The records:

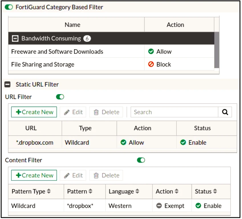Click the Allow checkmark icon in dropbox.com row

point(123,143)
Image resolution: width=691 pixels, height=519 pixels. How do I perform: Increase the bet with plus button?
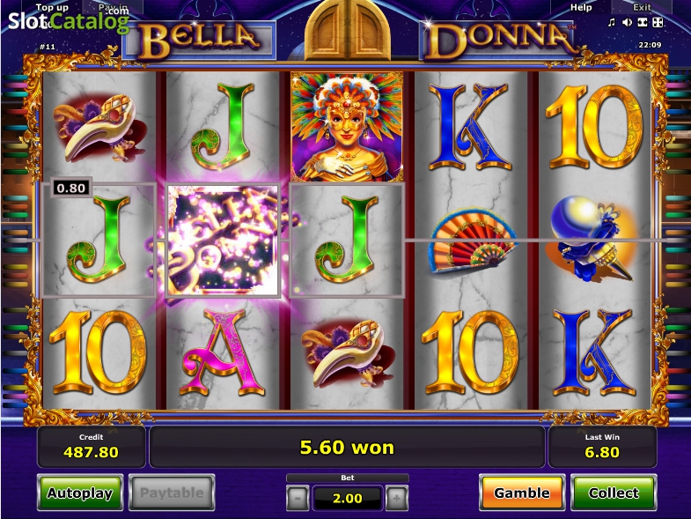(397, 498)
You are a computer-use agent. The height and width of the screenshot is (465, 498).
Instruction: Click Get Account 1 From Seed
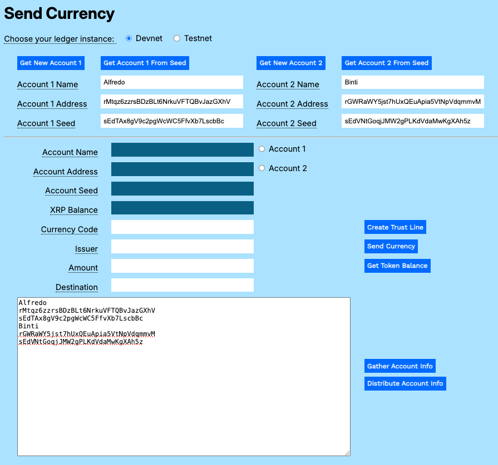(x=145, y=63)
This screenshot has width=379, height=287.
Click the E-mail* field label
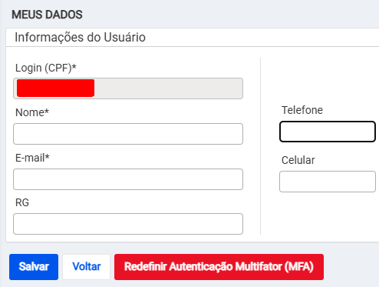coord(32,158)
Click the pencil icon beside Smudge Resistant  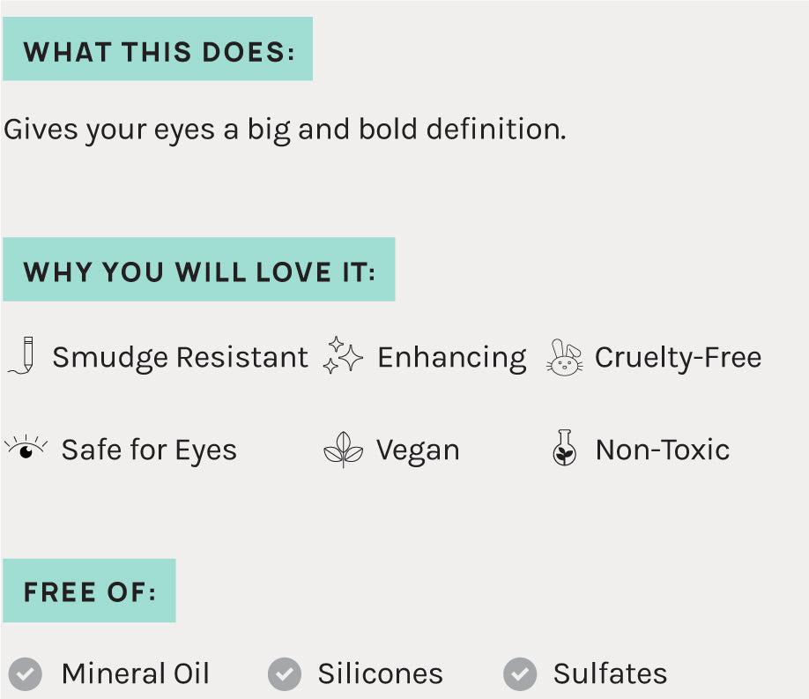click(22, 355)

Task goal: Copy every line of the listing that contains the word "screenshot".

Task output:
You are a computer-use agent. The height and width of the screenshot is (465, 498).
This screenshot has width=379, height=287.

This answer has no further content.